■ Excerpted data
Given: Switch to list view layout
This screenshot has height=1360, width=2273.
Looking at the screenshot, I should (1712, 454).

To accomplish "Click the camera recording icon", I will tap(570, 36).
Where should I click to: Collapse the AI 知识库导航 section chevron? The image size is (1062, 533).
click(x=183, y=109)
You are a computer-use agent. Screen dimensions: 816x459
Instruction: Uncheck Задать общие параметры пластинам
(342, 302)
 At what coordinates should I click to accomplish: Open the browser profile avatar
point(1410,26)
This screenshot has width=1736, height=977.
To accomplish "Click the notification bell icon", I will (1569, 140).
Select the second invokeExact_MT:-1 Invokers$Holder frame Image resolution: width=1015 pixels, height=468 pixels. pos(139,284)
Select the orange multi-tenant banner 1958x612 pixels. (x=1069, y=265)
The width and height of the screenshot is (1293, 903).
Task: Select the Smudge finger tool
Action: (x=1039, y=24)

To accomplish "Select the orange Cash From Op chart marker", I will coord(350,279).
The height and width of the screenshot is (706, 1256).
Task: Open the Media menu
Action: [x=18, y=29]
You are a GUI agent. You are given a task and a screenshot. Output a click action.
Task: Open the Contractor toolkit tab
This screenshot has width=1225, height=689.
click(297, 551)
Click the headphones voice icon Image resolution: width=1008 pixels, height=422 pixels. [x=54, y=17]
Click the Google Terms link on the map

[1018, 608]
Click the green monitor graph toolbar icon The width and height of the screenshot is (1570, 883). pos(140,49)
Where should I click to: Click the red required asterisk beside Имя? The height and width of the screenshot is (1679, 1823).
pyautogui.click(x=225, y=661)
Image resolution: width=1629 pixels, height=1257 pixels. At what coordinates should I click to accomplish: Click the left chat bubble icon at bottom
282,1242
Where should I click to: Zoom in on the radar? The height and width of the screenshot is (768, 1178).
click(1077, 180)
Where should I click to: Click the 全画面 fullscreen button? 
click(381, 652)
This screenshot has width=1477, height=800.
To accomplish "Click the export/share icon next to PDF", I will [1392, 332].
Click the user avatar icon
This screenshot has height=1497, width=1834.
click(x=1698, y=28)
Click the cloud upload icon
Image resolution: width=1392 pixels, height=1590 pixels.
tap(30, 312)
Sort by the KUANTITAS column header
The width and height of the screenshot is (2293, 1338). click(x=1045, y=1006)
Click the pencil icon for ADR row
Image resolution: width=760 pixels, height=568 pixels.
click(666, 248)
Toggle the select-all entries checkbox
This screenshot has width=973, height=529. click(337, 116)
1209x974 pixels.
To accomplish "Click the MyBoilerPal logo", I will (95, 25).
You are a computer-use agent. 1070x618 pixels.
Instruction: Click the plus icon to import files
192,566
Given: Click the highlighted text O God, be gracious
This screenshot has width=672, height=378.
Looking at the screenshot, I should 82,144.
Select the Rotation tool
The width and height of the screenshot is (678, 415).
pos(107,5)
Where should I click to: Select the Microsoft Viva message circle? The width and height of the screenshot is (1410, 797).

■ Problem description
Return, exactly as they stand, the lines from the start of the records above through the line with "Select the second", both ends included, and no other lines.

■ Result for this task
Given: Switch to list view layout
This screenshot has height=1360, width=2273.
Looking at the screenshot, I should (1712, 454).

To accomplish "Click the camera recording icon", I will tap(570, 36).
Where should I click to: Collapse the AI 知识库导航 section chevron? The image size is (1062, 533).
click(x=183, y=109)
You are a computer-use agent. Screen dimensions: 816x459
Instruction: Uncheck Задать общие параметры пластинам
(342, 302)
 At what coordinates should I click to accomplish: Open the browser profile avatar
point(1410,26)
This screenshot has width=1736, height=977.
To accomplish "Click the notification bell icon", I will (1569, 140).
Select the second invokeExact_MT:-1 Invokers$Holder frame Image resolution: width=1015 pixels, height=468 pixels. pos(139,284)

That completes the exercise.